◆ Work instructions
Nothing should appear in the answer except the line containing "[View image 3 of 3] (285, 720)" and the lines following it through the end of the listing, each given exactly.

[Opening Records provided section]

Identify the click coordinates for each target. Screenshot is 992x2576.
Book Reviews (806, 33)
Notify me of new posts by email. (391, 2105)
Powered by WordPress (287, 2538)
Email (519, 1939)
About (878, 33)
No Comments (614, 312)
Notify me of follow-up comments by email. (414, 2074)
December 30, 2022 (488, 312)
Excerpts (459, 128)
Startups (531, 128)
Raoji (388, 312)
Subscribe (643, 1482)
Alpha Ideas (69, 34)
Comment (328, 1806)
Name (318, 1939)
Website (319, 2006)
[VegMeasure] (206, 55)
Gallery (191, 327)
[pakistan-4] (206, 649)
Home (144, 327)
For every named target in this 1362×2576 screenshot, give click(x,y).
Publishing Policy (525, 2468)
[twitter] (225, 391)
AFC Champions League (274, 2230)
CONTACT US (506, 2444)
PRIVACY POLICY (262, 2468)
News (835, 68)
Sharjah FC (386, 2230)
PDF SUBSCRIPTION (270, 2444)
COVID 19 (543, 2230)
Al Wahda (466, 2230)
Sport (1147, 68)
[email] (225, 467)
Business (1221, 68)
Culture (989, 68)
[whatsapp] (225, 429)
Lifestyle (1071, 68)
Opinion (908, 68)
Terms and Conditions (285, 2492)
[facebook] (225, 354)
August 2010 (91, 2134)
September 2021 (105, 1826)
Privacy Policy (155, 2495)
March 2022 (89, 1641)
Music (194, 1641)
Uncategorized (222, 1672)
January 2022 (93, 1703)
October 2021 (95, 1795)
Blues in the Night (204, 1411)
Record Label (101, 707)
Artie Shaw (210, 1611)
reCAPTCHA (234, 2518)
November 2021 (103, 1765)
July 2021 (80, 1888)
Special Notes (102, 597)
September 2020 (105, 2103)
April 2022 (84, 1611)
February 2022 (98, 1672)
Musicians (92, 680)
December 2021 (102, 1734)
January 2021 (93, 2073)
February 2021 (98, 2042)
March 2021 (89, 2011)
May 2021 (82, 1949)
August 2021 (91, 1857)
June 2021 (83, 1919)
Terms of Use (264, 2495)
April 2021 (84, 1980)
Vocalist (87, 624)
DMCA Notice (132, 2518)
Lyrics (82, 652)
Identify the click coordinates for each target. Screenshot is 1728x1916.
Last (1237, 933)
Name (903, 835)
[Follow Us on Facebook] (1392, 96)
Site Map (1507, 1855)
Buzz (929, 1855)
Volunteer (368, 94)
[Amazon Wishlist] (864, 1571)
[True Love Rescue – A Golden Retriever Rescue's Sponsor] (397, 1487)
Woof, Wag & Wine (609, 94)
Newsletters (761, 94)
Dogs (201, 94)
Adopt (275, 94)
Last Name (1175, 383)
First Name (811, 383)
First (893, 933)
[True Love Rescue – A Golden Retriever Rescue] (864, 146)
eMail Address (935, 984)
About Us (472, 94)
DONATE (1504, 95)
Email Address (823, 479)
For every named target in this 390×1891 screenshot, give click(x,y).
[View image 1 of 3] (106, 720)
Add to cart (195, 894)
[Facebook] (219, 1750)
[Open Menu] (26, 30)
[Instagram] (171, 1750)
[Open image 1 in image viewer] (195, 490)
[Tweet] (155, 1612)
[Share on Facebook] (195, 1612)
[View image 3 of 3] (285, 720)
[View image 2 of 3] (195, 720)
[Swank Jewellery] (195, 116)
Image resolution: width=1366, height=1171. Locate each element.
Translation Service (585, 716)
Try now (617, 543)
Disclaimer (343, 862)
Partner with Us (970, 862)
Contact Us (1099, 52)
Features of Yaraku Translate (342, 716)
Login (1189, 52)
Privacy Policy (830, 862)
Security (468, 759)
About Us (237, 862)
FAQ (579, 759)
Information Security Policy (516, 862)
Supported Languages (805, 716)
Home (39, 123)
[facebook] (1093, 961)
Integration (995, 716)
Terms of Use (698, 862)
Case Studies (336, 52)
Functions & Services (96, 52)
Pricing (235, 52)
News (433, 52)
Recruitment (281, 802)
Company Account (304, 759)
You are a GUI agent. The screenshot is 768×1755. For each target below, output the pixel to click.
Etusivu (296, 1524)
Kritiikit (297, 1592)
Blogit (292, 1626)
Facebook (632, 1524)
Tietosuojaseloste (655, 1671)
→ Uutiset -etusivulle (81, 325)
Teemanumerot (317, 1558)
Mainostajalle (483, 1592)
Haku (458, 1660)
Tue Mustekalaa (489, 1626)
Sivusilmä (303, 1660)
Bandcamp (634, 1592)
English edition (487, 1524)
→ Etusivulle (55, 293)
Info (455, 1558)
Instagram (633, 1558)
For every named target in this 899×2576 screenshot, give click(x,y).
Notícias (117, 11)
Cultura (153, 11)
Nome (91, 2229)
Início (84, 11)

[Closing Records provided section]

◆ Response box
[View image 3 of 3] (285, 720)
[View image 2 of 3] (195, 720)
[Swank Jewellery] (195, 116)
Image resolution: width=1366, height=1171. Locate each element.
Translation Service (585, 716)
Try now (617, 543)
Disclaimer (343, 862)
Partner with Us (970, 862)
Contact Us (1099, 52)
Features of Yaraku Translate (342, 716)
Login (1189, 52)
Privacy Policy (830, 862)
Security (468, 759)
About Us (237, 862)
FAQ (579, 759)
Information Security Policy (516, 862)
Supported Languages (805, 716)
Home (39, 123)
[facebook] (1093, 961)
Integration (995, 716)
Terms of Use (698, 862)
Case Studies (336, 52)
Functions & Services (96, 52)
Pricing (235, 52)
News (433, 52)
Recruitment (281, 802)
Company Account (304, 759)
You are a GUI agent. The screenshot is 768×1755. For each target below, output the pixel to click.
Etusivu (296, 1524)
Kritiikit (297, 1592)
Blogit (292, 1626)
Facebook (632, 1524)
Tietosuojaseloste (655, 1671)
→ Uutiset -etusivulle (81, 325)
Teemanumerot (317, 1558)
Mainostajalle (483, 1592)
Haku (458, 1660)
Tue Mustekalaa (489, 1626)
Sivusilmä (303, 1660)
Bandcamp (634, 1592)
English edition (487, 1524)
→ Etusivulle (55, 293)
Info (455, 1558)
Instagram (633, 1558)
For every named target in this 899×2576 screenshot, give click(x,y).
Notícias (117, 11)
Cultura (153, 11)
Nome (91, 2229)
Início (84, 11)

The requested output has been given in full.